** DIRECTIONS FOR THIS TASK **
Transcribe each line of the material with no alterations.

** RECORD SET **
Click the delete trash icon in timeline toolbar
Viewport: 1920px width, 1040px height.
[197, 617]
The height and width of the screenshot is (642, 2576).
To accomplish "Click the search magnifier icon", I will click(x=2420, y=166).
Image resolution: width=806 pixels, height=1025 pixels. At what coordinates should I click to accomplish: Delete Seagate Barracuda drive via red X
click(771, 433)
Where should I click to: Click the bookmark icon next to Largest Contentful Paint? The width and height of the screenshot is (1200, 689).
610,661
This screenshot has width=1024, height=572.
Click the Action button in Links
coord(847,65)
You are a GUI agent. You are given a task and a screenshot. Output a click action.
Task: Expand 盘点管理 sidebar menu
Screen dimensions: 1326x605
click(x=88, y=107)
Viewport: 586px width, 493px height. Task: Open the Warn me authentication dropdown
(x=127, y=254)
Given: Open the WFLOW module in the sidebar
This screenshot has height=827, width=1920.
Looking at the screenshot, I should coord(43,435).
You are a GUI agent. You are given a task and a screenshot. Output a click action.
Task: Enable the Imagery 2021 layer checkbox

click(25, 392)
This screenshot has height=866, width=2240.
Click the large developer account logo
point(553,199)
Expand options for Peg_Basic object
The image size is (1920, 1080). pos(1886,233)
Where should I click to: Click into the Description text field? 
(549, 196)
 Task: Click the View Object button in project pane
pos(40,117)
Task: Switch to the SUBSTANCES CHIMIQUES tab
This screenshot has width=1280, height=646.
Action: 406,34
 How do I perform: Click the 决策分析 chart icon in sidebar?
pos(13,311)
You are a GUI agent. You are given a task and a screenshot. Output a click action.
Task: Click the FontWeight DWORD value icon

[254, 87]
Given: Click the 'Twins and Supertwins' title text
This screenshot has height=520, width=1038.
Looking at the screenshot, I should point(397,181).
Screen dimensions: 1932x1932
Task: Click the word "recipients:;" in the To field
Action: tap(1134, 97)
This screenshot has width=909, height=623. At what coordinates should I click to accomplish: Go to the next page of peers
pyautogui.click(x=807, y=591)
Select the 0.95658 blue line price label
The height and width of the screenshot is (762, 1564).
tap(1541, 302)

** REPLY TO THE EXERCISE **
Click the delete trash icon in timeline toolbar
Viewport: 1920px width, 1040px height.
[197, 617]
The height and width of the screenshot is (642, 2576).
To accomplish "Click the search magnifier icon", I will click(x=2420, y=166).
Image resolution: width=806 pixels, height=1025 pixels. At what coordinates should I click to accomplish: Delete Seagate Barracuda drive via red X
click(771, 433)
Where should I click to: Click the bookmark icon next to Largest Contentful Paint? The width and height of the screenshot is (1200, 689).
610,661
This screenshot has width=1024, height=572.
Click the Action button in Links
coord(847,65)
You are a GUI agent. You are given a task and a screenshot. Output a click action.
Task: Expand 盘点管理 sidebar menu
Screen dimensions: 1326x605
click(x=88, y=107)
Viewport: 586px width, 493px height. Task: Open the Warn me authentication dropdown
(x=127, y=254)
Given: Open the WFLOW module in the sidebar
This screenshot has height=827, width=1920.
Looking at the screenshot, I should coord(43,435).
You are a GUI agent. You are given a task and a screenshot. Output a click action.
Task: Enable the Imagery 2021 layer checkbox

click(25, 392)
This screenshot has height=866, width=2240.
Click the large developer account logo
point(553,199)
Expand options for Peg_Basic object
The image size is (1920, 1080). pos(1886,233)
Where should I click to: Click into the Description text field? 
(549, 196)
 Task: Click the View Object button in project pane
pos(40,117)
Task: Switch to the SUBSTANCES CHIMIQUES tab
This screenshot has width=1280, height=646.
Action: 406,34
 How do I perform: Click the 决策分析 chart icon in sidebar?
pos(13,311)
You are a GUI agent. You are given a task and a screenshot. Output a click action.
Task: Click the FontWeight DWORD value icon

[254, 87]
Given: Click the 'Twins and Supertwins' title text
This screenshot has height=520, width=1038.
Looking at the screenshot, I should point(397,181).
Screen dimensions: 1932x1932
Task: Click the word "recipients:;" in the To field
Action: tap(1134, 97)
This screenshot has width=909, height=623. At what coordinates should I click to accomplish: Go to the next page of peers
pyautogui.click(x=807, y=591)
Select the 0.95658 blue line price label
The height and width of the screenshot is (762, 1564).
tap(1541, 302)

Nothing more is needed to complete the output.